Texte:
※
M. R. Ryssdal, président,
Mme D. Bindschedler-Robert,
MM. J. Pinheiro Farinha,
L.-E. Pettiti,
C. Russo,
J. De Meyer,
Mme E. Palm,
MM. I. Foighel,
J. Blayney, juge ad hoc,
ainsi que de MM. M.-A. Eissen, greffier, et H. Petzold, greffier adjoint,
Après en avoir délibéré en chambre du conseil les 24 mai et 23 octobre 1991,
Rend l’arrêt que voici, adopté à cette dernière date:
PROCEDURE
1. L’affaire a été déférée à la Cour par la Commission européenne des Droits de l’Homme (« la Commission ») puis par le gouvernement de l’Irlande (« le Gouvernement »), les 11 juillet et 11 septembre 1990, dans le délai de trois mois qu’ouvrent les articles 32 par. 1 et 47 (art. 32-1, art. 47) de la Convention. A son origine se trouve une requête (no 12742/87) dirigée contre l’Irlande et dont deux sociétés enregistrées dans cet État, Pine Valley Developments Ltd (« Pine Valley ») et Healy Holdings Ltd (« Healy Holdings »), ainsi qu’un ressortissant irlandais, M. Daniel Healy, avaient saisi la Commission le 6 janvier 1987 en vertu de l’article 25 (art. 25).
Demande de la Commission et requête du Gouvernement renvoient aux articles 44 et 48 (art. 44, art. 48). La première vise en outre la déclaration irlandaise reconnaissant la juridiction obligatoire de la Cour (article 46) (art. 46). Elle a pour objet d’obtenir une décision sur le point de savoir si les faits de la cause révèlent un manquement de l’État défendeur aux exigences des articles 13 et 14 (art. 13, art. 14) de la Convention et 1 du Protocole no 1 (P1-1). Il en va de même de la seconde, mais elle tend pour l’essentiel à voir constater l’irrecevabilité de l’affaire, sur la base des moyens et exceptions préliminaires du Gouvernement.
2. En réponse à l’invitation prescrite à l’article 33 par. 3 d) du règlement, les requérants ont exprimé le désir de participer à l’instance et désigné leurs conseils (article 30).
※
Données fournies:
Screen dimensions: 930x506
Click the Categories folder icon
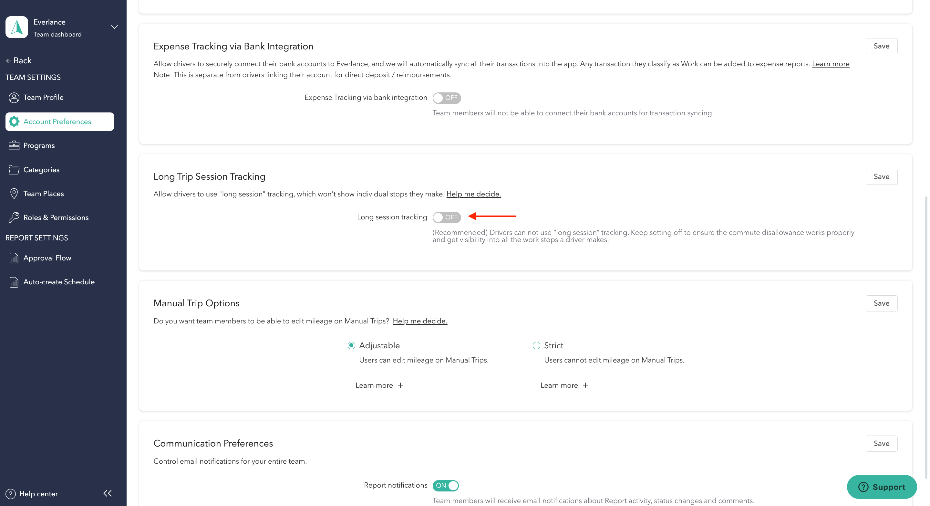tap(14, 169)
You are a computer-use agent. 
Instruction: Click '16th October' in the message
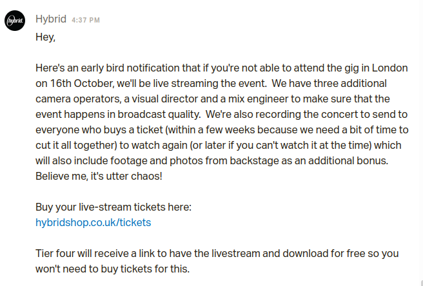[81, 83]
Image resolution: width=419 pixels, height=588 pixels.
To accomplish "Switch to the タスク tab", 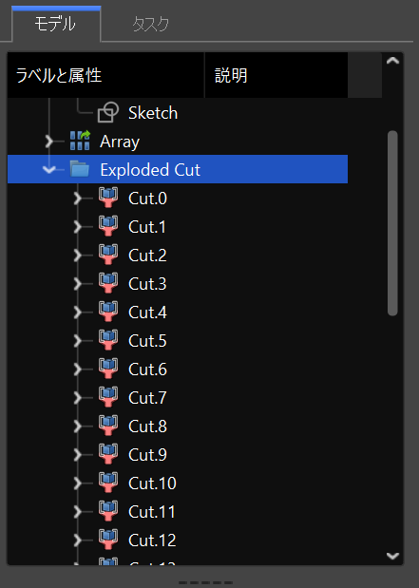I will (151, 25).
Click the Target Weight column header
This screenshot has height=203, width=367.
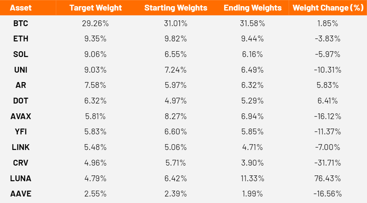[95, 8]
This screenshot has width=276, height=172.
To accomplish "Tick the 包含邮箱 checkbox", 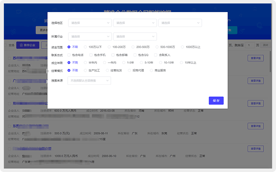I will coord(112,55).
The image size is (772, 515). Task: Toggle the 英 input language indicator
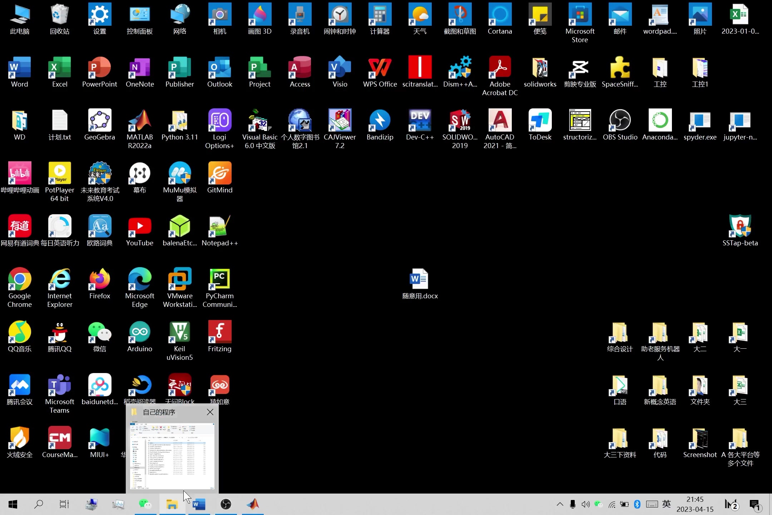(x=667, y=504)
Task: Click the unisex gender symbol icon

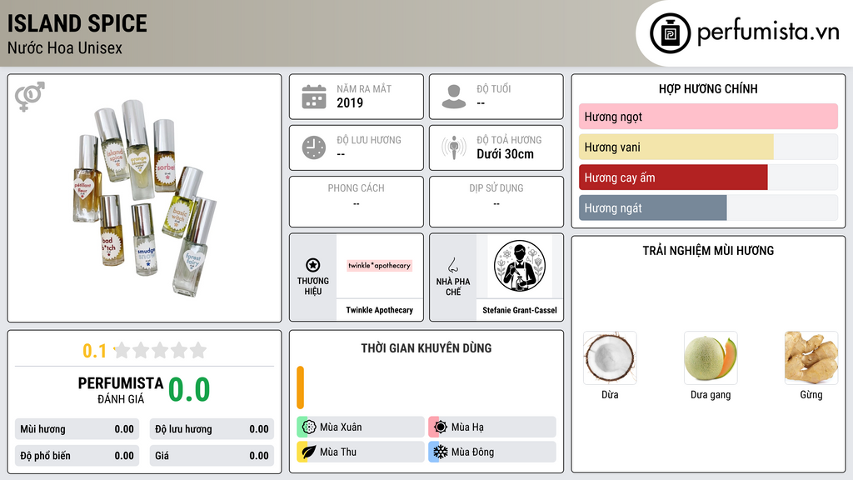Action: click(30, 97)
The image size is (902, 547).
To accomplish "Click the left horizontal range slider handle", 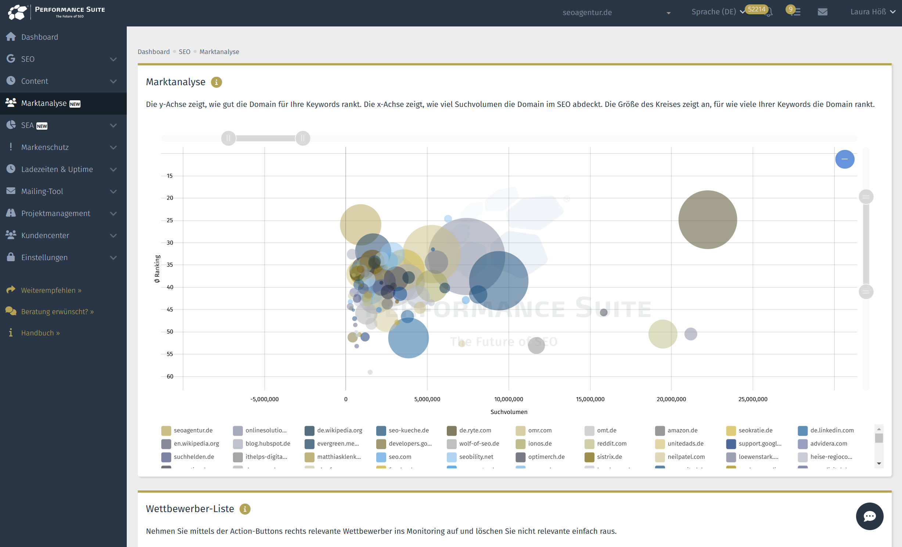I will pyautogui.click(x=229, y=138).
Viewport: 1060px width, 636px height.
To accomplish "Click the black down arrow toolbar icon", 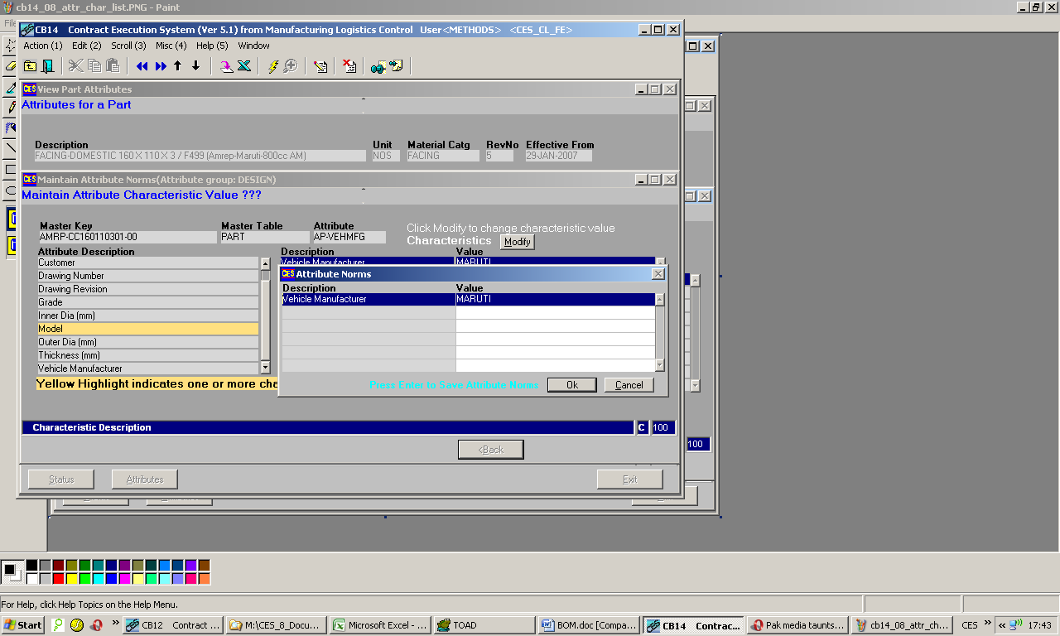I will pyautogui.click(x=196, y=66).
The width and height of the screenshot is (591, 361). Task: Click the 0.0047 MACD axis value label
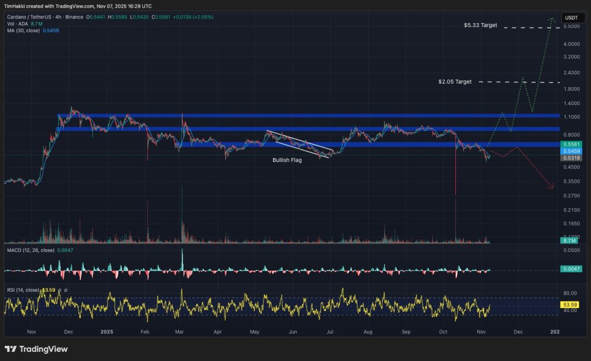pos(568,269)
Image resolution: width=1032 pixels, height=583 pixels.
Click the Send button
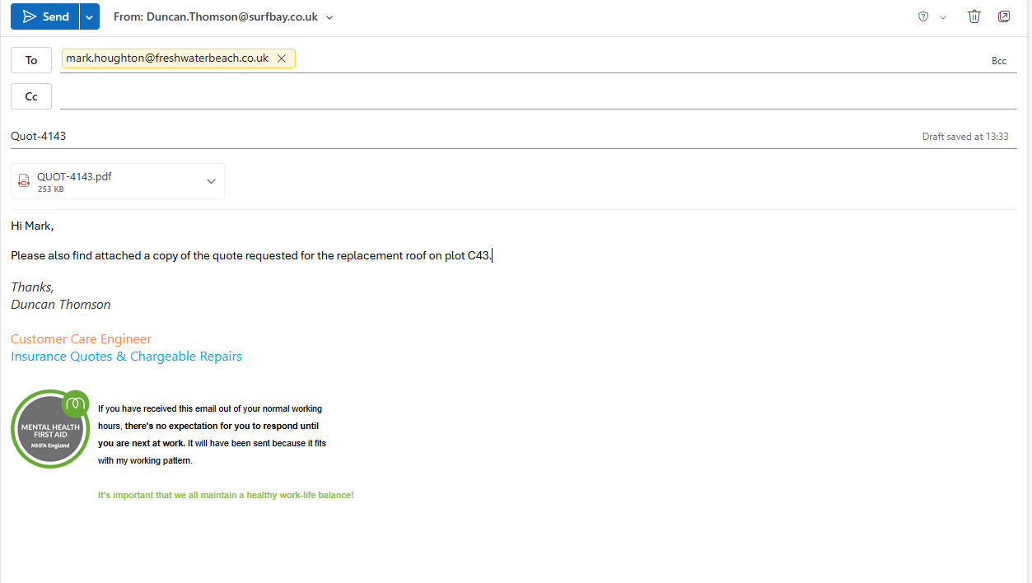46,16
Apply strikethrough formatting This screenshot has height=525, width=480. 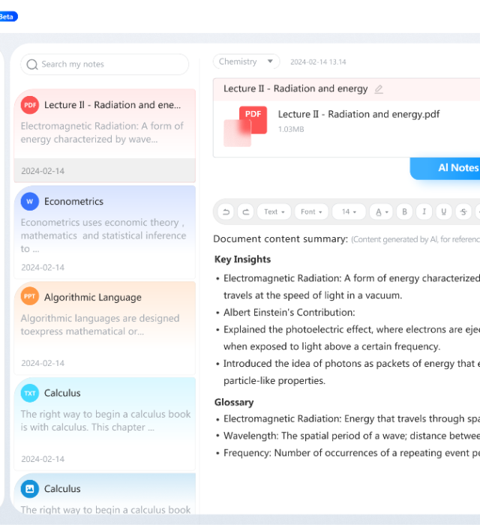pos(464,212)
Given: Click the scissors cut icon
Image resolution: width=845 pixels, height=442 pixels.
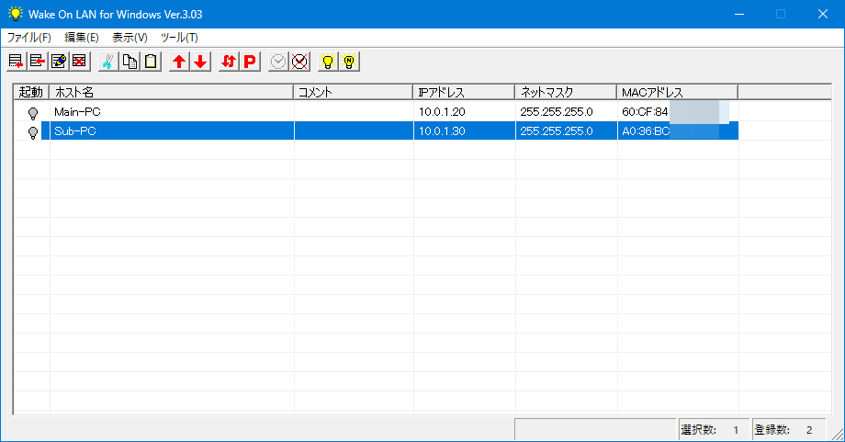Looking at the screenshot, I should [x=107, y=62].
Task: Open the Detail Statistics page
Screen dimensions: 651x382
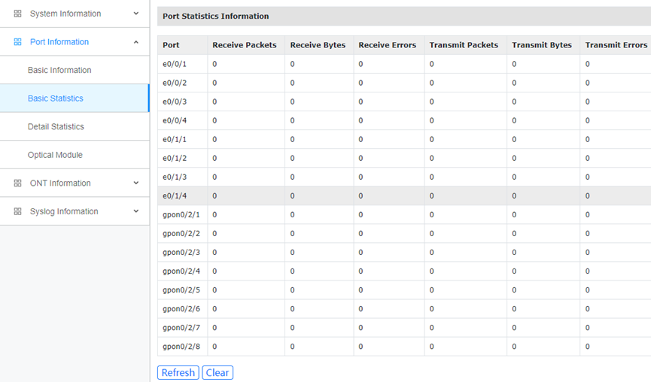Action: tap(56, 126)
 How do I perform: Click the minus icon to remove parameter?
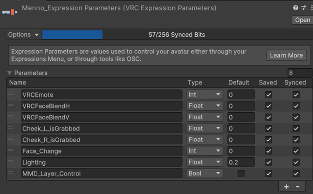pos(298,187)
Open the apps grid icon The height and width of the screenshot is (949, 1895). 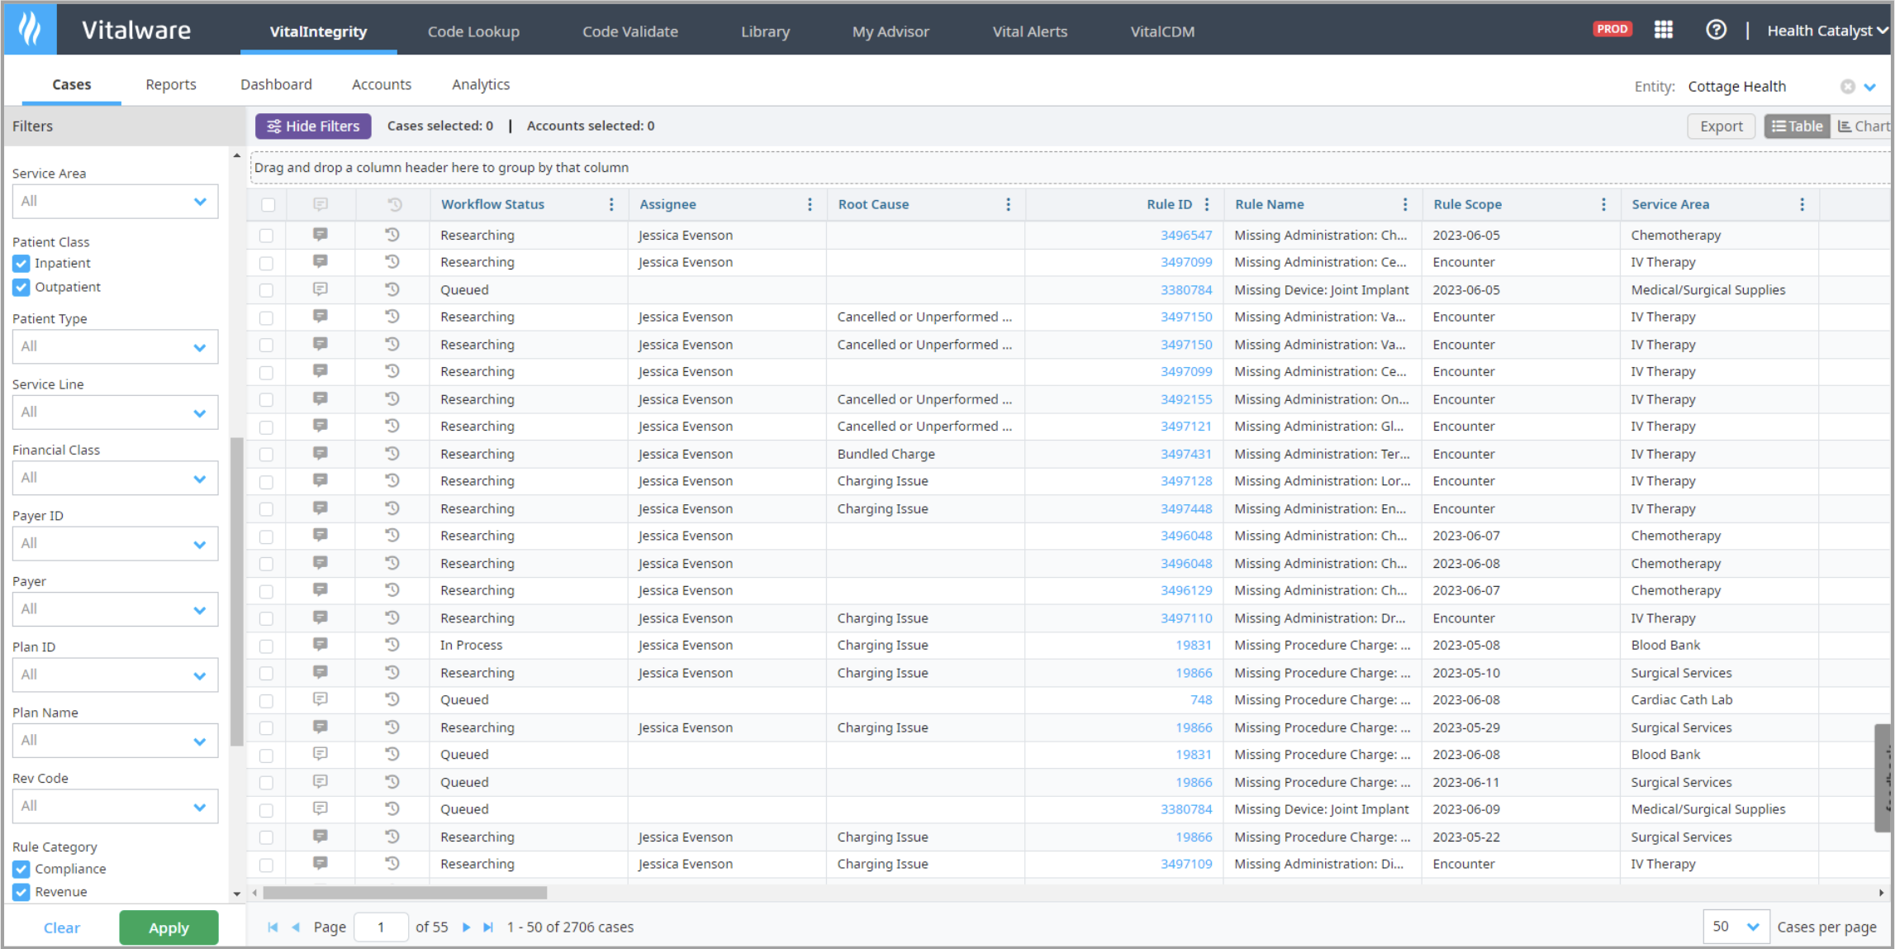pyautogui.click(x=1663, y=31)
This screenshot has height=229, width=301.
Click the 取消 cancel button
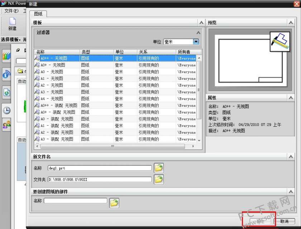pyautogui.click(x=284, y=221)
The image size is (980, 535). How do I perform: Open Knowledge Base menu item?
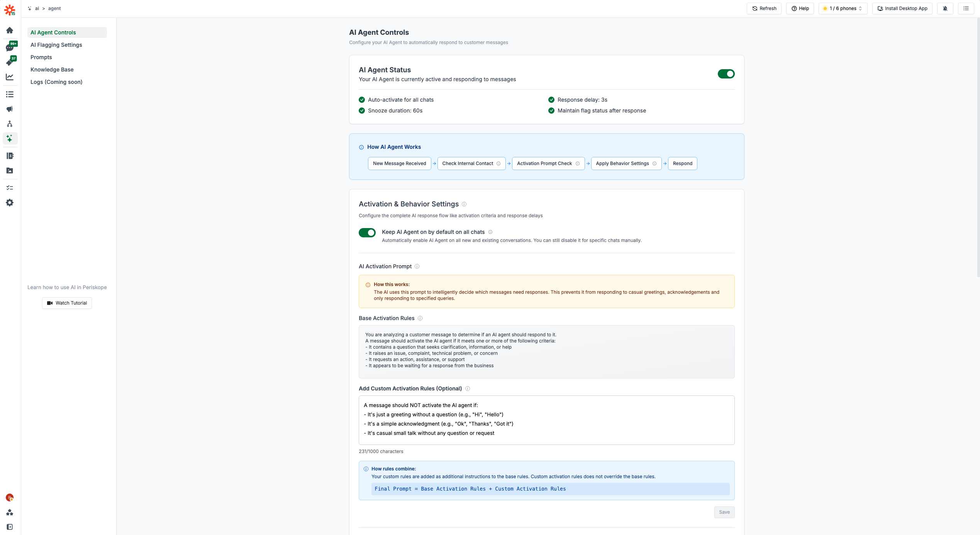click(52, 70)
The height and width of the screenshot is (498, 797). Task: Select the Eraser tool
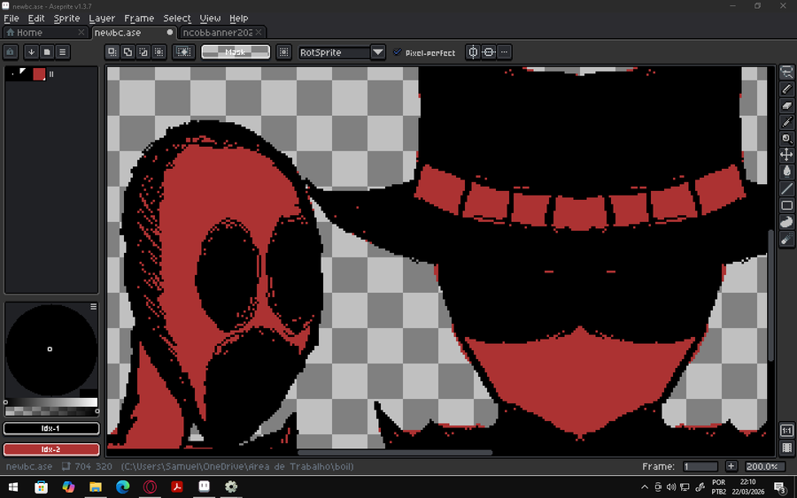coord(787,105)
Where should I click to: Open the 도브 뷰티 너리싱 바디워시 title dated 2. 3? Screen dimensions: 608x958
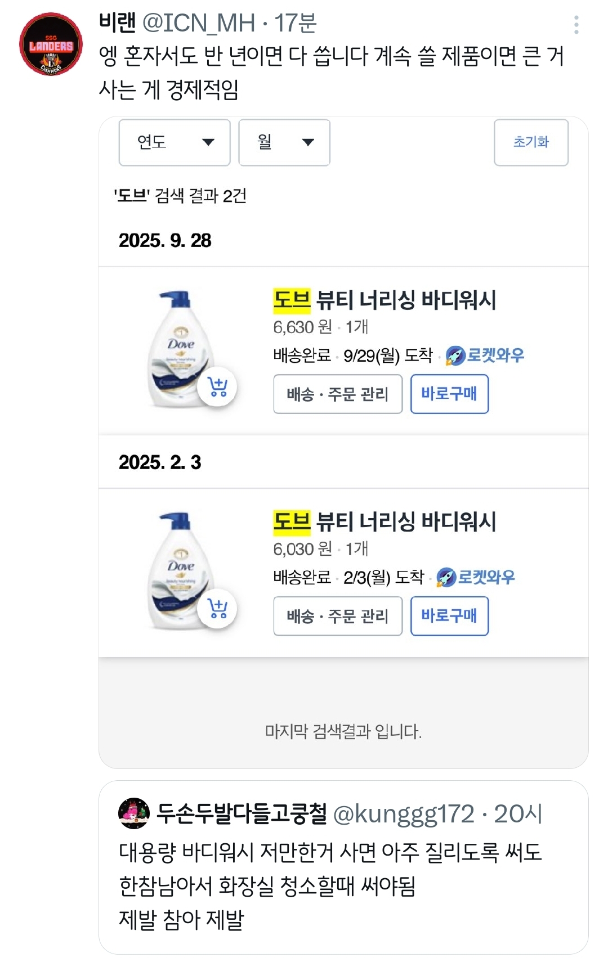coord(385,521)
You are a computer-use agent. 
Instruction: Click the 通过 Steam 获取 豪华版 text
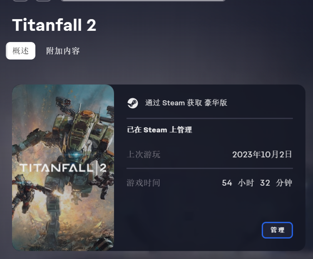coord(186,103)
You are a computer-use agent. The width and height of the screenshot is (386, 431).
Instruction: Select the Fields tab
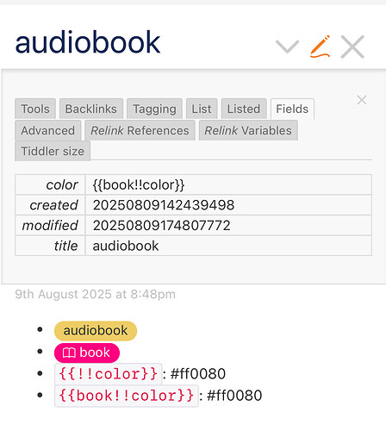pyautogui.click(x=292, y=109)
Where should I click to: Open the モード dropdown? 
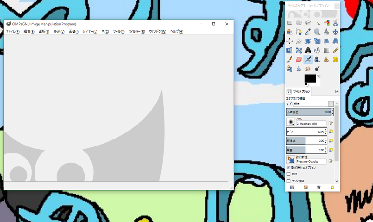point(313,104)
※
Liste des tâches:
(1) Reformulez sous forme de liste le paragraphe du texte qui commence par « Demande de la Commission et requête du Gouvernement », en gardant ses faits essentiels.
(2) D'après le texte, à quelle date les requérants avaient-ils saisi la Commission ?
(3) Rédigez la suite du texte à partir de sa dernière phrase.

Réponses par tâche:
(1)
- La demande de la Commission et la requête du Gouvernement renvoient toutes deux aux articles 44 et 48 de la Convention.
- La demande de la Commission vise aussi la déclaration irlandaise qui reconnaît la juridiction obligatoire de la Cour (article 46).
- Elle veut obtenir une décision sur un éventuel manquement de l'État défendeur aux articles 13 et 14 de la Convention et à l'article 1 du Protocole no 1.
- La requête du Gouvernement a le même objet. Elle tend pour l'essentiel à faire constater l'irrecevabilité de l'affaire, sur la base des moyens et exceptions préliminaires du Gouvernement.

(2) Le 6 janvier 1987.

(3)
3. La chambre à constituer comprenait de plein droit M. B. Walsh, juge élu de nationalité irlandaise (article 43 de la Convention) (art. 43), et M. R. Ryssdal, président de la Cour (article 21 par. 3 b) du règlement). Le 27 août 1990, celui-ci a tiré au sort le nom des sept autres membres, à savoir Mme D. Bindschedler-Robert, M. J. Pinheiro Farinha, M. L.-E. Pettiti, M. C. Russo, M. J. De Meyer, Mme E. Palm et M. I. Foighel, en présence du greffier (articles 43 in fine de la Convention et 21 par. 4 du règlement) (art. 43).
M. Walsh s’est récusé le 27 septembre 1990 (article 24 par. 2 du règlement). Par une lettre du 6 novembre, l’agent du Gouvernement a notifié au greffier la désignation de M. John Blayney, juge à la High Court d’Irlande, en qualité de juge ad hoc (articles 43 de la Convention et 23 du règlement) (art. 43).
4. Ayant assumé la présidence de la chambre (article 21 par. 5 du règlement), M. Ryssdal a consulté par l’intermédiaire du greffier l’agent du Gouvernement, le délégué de la Commission et les représentants des requérants au sujet de l’organisation de la procédure (articles 37 par. 1 et 38).
Conformément à l’ordonnance ainsi rendue, le greffier a reçu le mémoire du Gouvernement le 14 janvier 1991, celui des requérants les 15 et 16. Par une lettre du 13 mars, le secrétaire de la Commission l’a avisé que le délégué s’exprimerait de vive voix.
5. Le 13 mai 1991, le président a octroyé l’assistance judiciaire à M. Healy (article 4 de l’addendum au règlement).
6. Conformément à sa décision, les débats se sont déroulés en public le 21 mai 1991, au Palais des Droits de l’Homme à Strasbourg. La Cour avait tenu auparavant une réunion préparatoire.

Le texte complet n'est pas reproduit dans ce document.